Das positive Bild vom Angeklagten bestätigte auch die Mutter des damals 15-jährigen Opfers. Sie sei entsetzt gewesen, als sie von den Vorwürfen erfahren habe, erzählte die Starnbergerin. Ihr Sohn, der Bruder der 15-Jährigen, sei ein Segelkamerad des Angeklagten gewesen. Am schlimmsten sei für sie, wie der junge Mann das Vertrauen von Mädchen und Eltern ausgenutzt habe, sagte sie nach dem Urteil. Auch in ihrem Starnberger Haus war der Angeklagte öfter zu Besuch.

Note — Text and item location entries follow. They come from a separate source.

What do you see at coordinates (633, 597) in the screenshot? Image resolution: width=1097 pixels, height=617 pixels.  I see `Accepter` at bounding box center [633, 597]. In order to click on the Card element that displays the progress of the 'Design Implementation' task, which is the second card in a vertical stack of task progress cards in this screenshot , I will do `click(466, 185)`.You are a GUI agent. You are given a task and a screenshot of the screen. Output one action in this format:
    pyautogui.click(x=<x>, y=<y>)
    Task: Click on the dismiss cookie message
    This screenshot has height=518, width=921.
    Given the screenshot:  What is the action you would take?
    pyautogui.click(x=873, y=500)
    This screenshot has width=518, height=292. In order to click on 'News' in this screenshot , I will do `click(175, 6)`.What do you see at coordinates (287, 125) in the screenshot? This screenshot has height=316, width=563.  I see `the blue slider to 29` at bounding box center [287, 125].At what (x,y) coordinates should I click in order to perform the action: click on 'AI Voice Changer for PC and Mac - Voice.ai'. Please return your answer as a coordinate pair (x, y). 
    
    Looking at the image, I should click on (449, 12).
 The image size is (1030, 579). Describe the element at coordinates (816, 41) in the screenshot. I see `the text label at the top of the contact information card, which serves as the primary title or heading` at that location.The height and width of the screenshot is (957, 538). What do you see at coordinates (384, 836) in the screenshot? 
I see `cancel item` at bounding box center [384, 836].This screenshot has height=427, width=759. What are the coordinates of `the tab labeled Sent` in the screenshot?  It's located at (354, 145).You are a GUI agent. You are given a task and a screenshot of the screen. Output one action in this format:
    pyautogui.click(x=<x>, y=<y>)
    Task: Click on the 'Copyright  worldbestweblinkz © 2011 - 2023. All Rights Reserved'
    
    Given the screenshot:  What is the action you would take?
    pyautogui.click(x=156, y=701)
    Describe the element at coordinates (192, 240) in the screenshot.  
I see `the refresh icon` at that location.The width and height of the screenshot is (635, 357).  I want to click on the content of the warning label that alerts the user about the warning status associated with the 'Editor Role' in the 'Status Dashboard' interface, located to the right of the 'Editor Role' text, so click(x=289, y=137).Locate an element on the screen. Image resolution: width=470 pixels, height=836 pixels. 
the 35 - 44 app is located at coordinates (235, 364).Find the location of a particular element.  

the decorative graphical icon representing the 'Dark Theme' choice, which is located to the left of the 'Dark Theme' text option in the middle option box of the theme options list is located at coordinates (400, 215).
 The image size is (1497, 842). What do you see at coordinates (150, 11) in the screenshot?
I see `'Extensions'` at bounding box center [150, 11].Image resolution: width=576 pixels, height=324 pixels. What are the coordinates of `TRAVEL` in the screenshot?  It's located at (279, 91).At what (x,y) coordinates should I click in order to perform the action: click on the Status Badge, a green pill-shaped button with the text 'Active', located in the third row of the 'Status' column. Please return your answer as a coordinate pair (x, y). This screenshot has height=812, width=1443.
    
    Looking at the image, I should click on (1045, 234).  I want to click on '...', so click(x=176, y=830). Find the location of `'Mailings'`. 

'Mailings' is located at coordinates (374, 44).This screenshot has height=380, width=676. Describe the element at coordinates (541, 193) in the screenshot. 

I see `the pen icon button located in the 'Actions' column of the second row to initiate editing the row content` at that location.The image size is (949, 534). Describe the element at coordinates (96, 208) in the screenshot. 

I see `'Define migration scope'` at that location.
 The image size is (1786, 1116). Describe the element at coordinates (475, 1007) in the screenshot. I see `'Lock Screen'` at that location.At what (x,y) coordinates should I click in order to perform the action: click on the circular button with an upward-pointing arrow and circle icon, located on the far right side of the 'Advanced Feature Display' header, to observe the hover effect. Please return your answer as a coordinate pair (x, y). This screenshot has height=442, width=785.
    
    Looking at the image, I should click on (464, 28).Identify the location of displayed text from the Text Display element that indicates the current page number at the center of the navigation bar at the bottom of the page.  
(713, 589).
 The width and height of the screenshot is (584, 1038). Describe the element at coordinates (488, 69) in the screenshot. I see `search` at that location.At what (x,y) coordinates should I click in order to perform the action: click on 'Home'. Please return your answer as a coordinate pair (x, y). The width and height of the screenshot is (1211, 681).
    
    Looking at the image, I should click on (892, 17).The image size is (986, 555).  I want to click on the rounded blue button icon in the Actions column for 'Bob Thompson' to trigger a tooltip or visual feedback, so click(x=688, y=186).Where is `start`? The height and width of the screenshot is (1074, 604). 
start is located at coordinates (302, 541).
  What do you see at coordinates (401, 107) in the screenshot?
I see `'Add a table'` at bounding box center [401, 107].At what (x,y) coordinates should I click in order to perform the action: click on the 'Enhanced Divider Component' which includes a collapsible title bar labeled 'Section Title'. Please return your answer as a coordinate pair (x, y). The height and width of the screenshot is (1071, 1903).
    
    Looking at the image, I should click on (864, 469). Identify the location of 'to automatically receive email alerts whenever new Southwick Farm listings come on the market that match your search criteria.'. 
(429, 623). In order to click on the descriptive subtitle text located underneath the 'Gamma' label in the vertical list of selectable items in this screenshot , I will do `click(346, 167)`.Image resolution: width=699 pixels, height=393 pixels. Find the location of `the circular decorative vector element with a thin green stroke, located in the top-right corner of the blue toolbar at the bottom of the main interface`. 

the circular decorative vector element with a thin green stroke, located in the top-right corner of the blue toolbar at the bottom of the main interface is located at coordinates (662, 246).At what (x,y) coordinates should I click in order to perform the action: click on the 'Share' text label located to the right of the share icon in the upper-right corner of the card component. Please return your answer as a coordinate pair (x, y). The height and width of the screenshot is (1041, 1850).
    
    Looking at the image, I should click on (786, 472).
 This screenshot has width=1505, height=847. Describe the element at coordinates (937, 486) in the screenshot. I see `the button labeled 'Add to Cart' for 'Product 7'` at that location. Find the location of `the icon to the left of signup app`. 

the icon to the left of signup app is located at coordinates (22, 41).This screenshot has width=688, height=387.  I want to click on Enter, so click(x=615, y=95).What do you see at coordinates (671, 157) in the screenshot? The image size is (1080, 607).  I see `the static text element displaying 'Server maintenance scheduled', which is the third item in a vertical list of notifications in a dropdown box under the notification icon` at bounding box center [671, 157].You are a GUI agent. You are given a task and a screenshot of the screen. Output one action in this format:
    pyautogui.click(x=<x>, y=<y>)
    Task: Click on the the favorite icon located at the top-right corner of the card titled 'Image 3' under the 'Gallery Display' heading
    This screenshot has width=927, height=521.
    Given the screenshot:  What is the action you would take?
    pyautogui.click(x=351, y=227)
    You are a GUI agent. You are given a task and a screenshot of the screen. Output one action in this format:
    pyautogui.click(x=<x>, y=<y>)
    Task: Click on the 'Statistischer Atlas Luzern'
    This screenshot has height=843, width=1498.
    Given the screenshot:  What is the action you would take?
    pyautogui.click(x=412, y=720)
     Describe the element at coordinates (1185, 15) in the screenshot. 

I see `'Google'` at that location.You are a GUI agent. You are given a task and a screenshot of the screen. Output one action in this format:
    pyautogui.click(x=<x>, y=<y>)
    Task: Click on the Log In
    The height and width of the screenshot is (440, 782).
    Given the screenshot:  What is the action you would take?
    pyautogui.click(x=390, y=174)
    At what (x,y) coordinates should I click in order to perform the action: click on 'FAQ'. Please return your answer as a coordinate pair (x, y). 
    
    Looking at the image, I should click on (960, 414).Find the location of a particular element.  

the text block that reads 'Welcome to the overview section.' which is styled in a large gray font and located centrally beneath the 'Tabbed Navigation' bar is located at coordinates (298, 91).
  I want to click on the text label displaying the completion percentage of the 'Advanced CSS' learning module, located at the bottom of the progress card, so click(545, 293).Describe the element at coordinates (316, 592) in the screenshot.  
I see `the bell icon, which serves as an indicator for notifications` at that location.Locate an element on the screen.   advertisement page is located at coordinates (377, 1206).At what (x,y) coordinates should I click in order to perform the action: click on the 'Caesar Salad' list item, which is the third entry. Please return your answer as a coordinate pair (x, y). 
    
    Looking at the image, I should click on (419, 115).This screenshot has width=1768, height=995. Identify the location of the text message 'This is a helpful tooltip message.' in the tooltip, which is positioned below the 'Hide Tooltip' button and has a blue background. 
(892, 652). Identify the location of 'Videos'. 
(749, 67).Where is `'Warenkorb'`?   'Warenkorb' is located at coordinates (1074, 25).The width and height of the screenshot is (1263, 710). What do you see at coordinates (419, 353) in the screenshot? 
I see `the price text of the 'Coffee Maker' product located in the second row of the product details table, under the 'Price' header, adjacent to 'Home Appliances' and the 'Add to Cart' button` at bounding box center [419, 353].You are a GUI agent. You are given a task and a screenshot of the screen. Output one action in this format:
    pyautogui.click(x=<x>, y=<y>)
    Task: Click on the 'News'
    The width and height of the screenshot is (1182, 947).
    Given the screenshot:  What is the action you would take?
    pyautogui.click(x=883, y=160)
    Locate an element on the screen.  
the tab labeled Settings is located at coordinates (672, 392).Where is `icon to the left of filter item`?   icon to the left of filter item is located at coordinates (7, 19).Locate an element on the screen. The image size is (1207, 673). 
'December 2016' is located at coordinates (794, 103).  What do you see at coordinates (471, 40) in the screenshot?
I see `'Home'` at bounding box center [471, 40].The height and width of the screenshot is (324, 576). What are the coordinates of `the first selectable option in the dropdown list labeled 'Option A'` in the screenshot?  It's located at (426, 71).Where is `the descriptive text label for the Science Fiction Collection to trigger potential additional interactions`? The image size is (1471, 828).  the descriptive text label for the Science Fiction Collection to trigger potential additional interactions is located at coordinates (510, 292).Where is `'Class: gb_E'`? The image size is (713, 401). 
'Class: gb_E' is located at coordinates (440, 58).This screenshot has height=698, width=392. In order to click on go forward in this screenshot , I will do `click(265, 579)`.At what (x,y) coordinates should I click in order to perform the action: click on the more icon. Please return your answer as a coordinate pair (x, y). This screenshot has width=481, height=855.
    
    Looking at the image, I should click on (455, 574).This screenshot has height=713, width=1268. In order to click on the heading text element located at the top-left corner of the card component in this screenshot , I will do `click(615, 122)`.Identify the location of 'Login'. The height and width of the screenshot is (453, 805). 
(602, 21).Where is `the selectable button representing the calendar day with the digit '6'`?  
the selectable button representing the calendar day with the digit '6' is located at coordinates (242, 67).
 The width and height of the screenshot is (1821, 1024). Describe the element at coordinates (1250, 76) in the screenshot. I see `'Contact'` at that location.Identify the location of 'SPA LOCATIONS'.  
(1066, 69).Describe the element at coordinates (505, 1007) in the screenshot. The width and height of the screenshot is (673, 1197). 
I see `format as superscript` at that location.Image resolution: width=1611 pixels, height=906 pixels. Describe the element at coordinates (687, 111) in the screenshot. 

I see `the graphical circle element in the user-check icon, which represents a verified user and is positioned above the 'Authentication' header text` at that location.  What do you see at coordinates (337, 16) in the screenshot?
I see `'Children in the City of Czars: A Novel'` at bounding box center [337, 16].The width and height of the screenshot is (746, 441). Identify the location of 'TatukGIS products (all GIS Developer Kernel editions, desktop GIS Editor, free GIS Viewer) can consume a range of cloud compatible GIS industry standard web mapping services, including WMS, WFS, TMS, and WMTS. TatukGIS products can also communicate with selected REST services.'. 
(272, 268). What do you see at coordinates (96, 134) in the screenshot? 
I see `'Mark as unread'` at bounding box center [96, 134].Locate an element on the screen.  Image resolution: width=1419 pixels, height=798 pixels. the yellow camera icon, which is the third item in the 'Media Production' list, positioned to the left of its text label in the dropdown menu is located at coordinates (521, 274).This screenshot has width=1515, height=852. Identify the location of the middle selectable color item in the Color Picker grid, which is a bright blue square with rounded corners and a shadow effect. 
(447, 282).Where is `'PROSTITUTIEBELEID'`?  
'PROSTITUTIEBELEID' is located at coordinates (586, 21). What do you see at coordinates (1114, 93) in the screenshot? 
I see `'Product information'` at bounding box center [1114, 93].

Als er dort im Sommer 2020 nach einer Mittwochsregatta übernachtete, kam es zu den Übergriffen auf die 14- und 15-jährigen Mädchen. Kurz darauf offenbarte sich die 14-Jährige ihrem Vater, der Strafanzeige erstattete. Nach SZ-Informationen soll es noch eine Anzeige einer jungen Seglerin geben. Es wird also weiter ermittelt.